▶ Supplied text:
+===+
- Directed by: Mohamed Oukassi
- Starring: Othmane Ariouat Salah Aougrout Lakhder Boukhers Mustapha Himoune
- Distributed by: Établissement public de télévision
- Release date: 1994;
- Running time: 120 minutes
- Country: Algeria
- Language: Arabic

= Carnaval fi Dachra =

Carnaval fi Dachra (كرنفال في دشرة) is a 1994 Algerian comedy film directed by Mohamed Oukassi.

== plot ==
Makhlouf Bombardier, unusual, decides to be elected mayor of a dechra (village). So he surrounds himself with trusted partners to organize a great campaign for his election. Bombardier became the mayor of the village and is organizing an international film festival to compete at the Carthage festival. In his action, he is pursued by the Court of Auditors for embezzlement. So, his ultimate goal is to become the president.
+===+
▶ Data shown:
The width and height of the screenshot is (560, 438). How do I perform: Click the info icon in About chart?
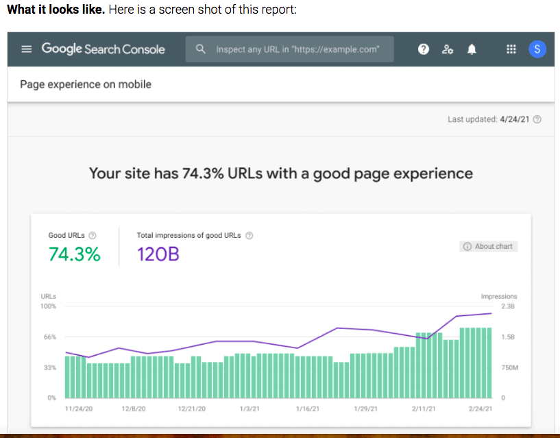[x=467, y=246]
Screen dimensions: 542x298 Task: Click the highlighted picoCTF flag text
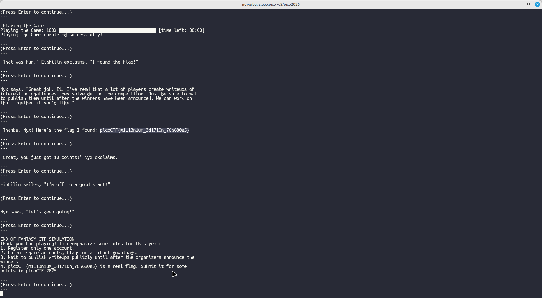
+===+
▶ Problem to work on:
Copy everything in the film entry from "Carnaval fi Dachra (كرنفال" down to "become the president." word for word. The lines stand apart from the film entry and have nothing to do with it.

▶ Response:
Carnaval fi Dachra (كرنفال في دشرة) is a 1994 Algerian comedy film directed by Mohamed Oukassi.

== plot ==
Makhlouf Bombardier, unusual, decides to be elected mayor of a dechra (village). So he surrounds himself with trusted partners to organize a great campaign for his election. Bombardier became the mayor of the village and is organizing an international film festival to compete at the Carthage festival. In his action, he is pursued by the Court of Auditors for embezzlement. So, his ultimate goal is to become the president.